++++ STORED RECORDS

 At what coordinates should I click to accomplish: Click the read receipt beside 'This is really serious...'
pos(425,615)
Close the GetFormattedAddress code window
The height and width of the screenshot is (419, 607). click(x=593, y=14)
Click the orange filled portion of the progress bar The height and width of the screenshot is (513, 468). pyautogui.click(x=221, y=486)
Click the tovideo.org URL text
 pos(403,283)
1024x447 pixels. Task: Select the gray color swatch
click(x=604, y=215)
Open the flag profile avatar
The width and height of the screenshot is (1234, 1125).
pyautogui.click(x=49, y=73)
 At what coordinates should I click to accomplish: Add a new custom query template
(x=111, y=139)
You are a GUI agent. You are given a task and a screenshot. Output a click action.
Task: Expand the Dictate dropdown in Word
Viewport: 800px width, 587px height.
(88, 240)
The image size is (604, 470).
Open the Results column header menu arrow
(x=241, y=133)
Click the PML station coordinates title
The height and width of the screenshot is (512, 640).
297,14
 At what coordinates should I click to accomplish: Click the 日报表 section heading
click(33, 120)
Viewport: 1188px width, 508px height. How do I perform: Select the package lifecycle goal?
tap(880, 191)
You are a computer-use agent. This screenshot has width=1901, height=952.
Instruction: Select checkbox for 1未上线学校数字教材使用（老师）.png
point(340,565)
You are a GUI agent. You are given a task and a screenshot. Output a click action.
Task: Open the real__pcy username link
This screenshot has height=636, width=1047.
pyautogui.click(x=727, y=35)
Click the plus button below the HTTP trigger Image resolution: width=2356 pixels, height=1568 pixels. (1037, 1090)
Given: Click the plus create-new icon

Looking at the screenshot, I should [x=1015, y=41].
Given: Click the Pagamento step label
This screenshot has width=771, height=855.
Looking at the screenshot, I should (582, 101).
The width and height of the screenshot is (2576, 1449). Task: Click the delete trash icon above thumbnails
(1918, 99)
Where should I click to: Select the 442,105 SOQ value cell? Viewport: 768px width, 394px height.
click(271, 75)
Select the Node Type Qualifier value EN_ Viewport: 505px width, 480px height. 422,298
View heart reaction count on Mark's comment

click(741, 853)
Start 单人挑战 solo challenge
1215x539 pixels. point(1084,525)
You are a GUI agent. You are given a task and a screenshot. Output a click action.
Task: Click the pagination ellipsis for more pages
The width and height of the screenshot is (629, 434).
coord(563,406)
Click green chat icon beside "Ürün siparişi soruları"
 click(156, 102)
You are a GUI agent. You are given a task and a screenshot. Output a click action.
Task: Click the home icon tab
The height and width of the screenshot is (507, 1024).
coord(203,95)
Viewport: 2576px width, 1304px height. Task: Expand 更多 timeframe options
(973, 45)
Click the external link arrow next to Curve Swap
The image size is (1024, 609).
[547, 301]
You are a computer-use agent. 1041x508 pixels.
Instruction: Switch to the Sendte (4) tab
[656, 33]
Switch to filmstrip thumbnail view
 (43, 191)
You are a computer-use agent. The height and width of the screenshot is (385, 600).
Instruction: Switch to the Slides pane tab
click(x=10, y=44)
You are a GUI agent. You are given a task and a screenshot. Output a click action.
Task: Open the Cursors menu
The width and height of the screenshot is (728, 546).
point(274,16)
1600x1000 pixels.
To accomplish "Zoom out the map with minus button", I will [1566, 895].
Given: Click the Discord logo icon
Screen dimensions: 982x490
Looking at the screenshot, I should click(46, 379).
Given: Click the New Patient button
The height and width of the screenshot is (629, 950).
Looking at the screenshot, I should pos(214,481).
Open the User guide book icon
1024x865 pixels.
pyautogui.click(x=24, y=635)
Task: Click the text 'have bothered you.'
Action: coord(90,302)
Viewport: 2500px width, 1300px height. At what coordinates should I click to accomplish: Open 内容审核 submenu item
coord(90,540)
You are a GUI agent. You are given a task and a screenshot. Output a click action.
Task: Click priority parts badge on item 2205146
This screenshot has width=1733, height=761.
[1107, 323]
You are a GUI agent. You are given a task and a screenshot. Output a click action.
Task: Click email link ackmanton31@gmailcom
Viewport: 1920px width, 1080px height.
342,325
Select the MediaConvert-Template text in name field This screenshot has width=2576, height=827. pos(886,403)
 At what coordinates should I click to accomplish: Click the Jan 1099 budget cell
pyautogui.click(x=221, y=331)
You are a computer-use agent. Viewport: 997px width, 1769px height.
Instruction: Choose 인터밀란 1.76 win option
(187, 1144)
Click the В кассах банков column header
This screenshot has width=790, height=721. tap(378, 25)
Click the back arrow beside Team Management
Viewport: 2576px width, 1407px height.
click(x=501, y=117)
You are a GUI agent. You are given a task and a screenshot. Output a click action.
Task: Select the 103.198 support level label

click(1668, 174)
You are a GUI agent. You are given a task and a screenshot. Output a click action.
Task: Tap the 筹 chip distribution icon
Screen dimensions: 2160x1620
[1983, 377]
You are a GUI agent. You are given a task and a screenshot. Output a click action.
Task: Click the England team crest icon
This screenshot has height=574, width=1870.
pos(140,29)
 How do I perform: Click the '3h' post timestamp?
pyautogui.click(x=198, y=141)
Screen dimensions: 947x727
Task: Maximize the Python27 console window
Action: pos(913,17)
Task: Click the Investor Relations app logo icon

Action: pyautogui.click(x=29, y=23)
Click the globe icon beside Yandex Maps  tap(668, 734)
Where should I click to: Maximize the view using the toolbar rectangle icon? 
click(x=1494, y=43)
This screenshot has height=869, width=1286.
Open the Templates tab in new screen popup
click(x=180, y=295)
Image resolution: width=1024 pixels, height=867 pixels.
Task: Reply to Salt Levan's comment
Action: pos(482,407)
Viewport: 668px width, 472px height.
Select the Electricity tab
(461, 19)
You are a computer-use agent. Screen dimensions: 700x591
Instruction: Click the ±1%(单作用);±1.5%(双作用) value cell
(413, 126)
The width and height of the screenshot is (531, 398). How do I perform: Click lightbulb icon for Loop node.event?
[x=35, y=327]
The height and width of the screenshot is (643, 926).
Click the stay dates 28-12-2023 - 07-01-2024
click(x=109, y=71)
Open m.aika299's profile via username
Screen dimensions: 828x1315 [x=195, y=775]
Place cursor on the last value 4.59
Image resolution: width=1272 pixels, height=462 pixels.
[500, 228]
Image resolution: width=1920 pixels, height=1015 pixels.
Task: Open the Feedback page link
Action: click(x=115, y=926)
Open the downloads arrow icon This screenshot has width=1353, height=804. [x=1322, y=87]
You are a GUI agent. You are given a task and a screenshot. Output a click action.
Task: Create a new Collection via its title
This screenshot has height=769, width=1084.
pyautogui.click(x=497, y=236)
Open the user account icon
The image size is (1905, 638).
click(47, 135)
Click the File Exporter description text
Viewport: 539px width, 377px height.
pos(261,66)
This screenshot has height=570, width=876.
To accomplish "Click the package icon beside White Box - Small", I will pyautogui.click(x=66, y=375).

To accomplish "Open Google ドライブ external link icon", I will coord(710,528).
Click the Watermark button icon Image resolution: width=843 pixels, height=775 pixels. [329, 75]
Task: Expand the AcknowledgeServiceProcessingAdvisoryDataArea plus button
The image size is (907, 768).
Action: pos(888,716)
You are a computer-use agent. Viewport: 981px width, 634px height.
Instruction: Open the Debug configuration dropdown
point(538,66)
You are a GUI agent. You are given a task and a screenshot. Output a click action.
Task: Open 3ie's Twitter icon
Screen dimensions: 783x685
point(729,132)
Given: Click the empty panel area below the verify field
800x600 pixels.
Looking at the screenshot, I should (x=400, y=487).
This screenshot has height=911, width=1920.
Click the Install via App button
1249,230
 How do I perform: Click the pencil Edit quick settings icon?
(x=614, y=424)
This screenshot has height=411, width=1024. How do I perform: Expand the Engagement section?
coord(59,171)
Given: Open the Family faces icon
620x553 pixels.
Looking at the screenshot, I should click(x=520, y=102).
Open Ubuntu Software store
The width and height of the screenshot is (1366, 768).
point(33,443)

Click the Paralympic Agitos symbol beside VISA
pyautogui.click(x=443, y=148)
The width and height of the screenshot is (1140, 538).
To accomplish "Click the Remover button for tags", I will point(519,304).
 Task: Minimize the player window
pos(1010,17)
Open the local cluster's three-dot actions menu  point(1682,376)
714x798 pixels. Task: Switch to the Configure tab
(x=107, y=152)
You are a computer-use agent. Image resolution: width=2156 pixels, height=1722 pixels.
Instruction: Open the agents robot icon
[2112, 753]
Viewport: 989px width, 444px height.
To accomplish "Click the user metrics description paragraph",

++++++++

Copy out, word for word, the lines from the very first one through the line with "(x=111, y=139)".

» **FINISHED EXERCISE**
 At what coordinates should I click to accomplish: Click the read receipt beside 'This is really serious...'
pos(425,615)
Close the GetFormattedAddress code window
The height and width of the screenshot is (419, 607). click(x=593, y=14)
Click the orange filled portion of the progress bar The height and width of the screenshot is (513, 468). pyautogui.click(x=221, y=486)
Click the tovideo.org URL text
 pos(403,283)
1024x447 pixels. Task: Select the gray color swatch
click(x=604, y=215)
Open the flag profile avatar
The width and height of the screenshot is (1234, 1125).
pyautogui.click(x=49, y=73)
 At what coordinates should I click to accomplish: Add a new custom query template
(x=111, y=139)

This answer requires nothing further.